Hey there,
('there' as in anyone who reads this blog...there may be someone somewhere who does ... ?)
So basically the past few weeks have not been the best in regards to my relationship with my boyfriend...
I guess it's because we have not seen each other much since the school holidays started and the only contact we've really had has been through facebook (which is always good ... *sarcasm*).
And I guess I'm just starting to feel a bit neglected - like I'm not really worth the effort.
He knows that I have been looking after my sister on weekdays and that I've also been working, but on the days when I'm avaibable it's just like ... well, like there's no point in trying to catch up.
He says that he wants to spend time with me, so he asked me to make sure I had this Sunday free. I wrote on the calender that I would be spending some of the day with him (once it's on the calender it's official in my household). But then he started trying to get me to organise it - like picking the place, times, etc, etc. I said that because he has asked me to go with him it was his job to organise all that.
I haven't heard anything on the matter from him since.
Also, it seems like everytime we go out to do something together he makes me organise all the details.
I don't know if all guys are like this, but for girls sometimes it's nice if the guy actually puts in the effort to arrange it all.
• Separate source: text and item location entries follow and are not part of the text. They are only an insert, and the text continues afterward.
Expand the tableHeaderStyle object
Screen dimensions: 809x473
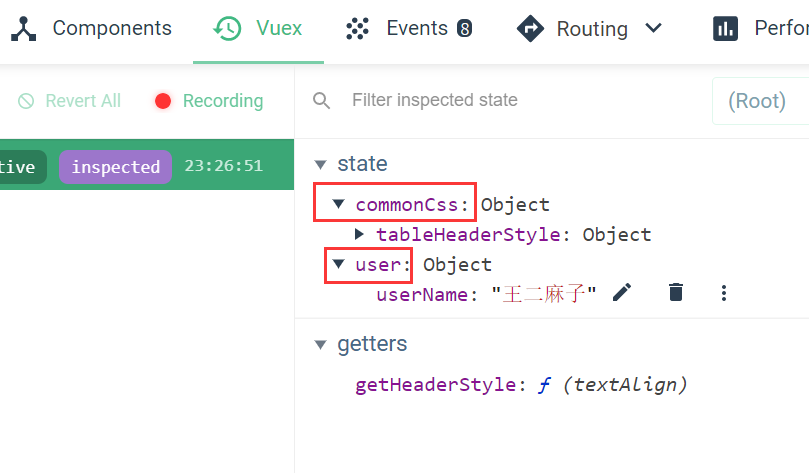pos(360,235)
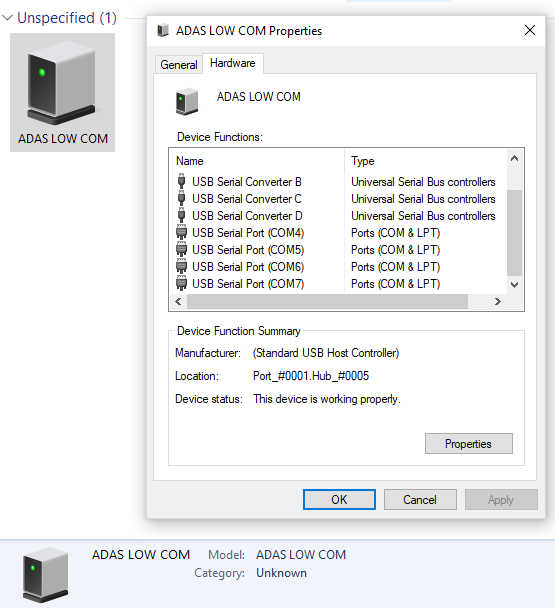
Task: Confirm with the OK button
Action: point(339,499)
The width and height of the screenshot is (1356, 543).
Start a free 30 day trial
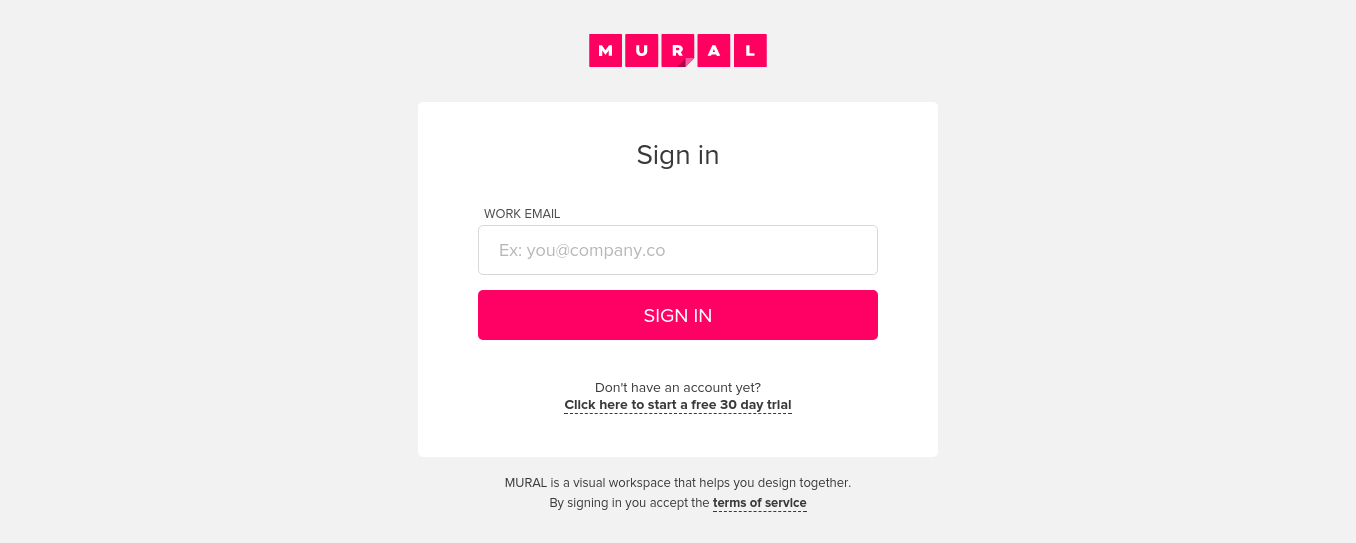tap(678, 405)
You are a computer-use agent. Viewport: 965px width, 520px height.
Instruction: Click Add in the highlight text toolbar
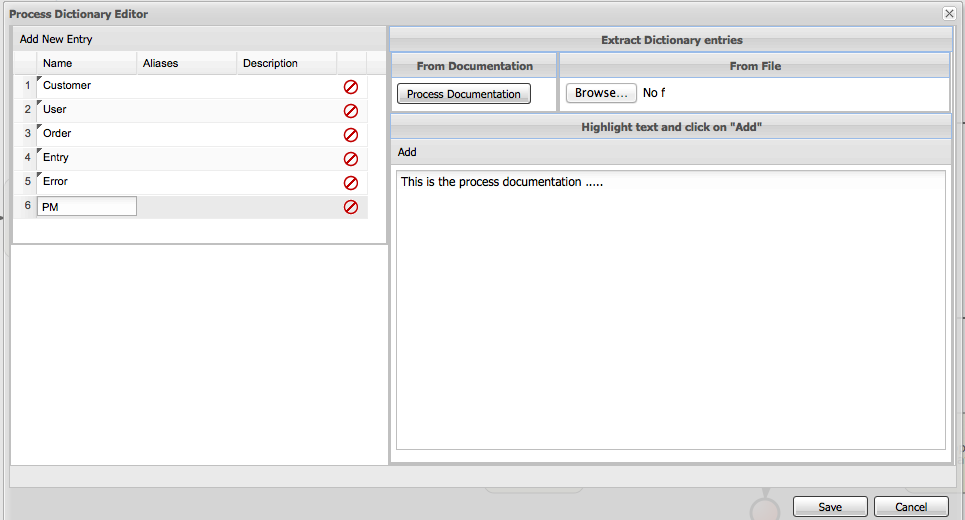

I know that my boyfriend doesn't have a casual job at the moment, but there are heaps of things you can do without money.
Sometimes it seems like he will put in more effort to go and do things with his friends than me, which is ok I guess ... but things are just feeling a bit one-sided...
I know this whole situation really isn't that bad - I'm not being physically abused, or threatened, or anything like that.
But would it really be that hard just to put in a little bit of effort?!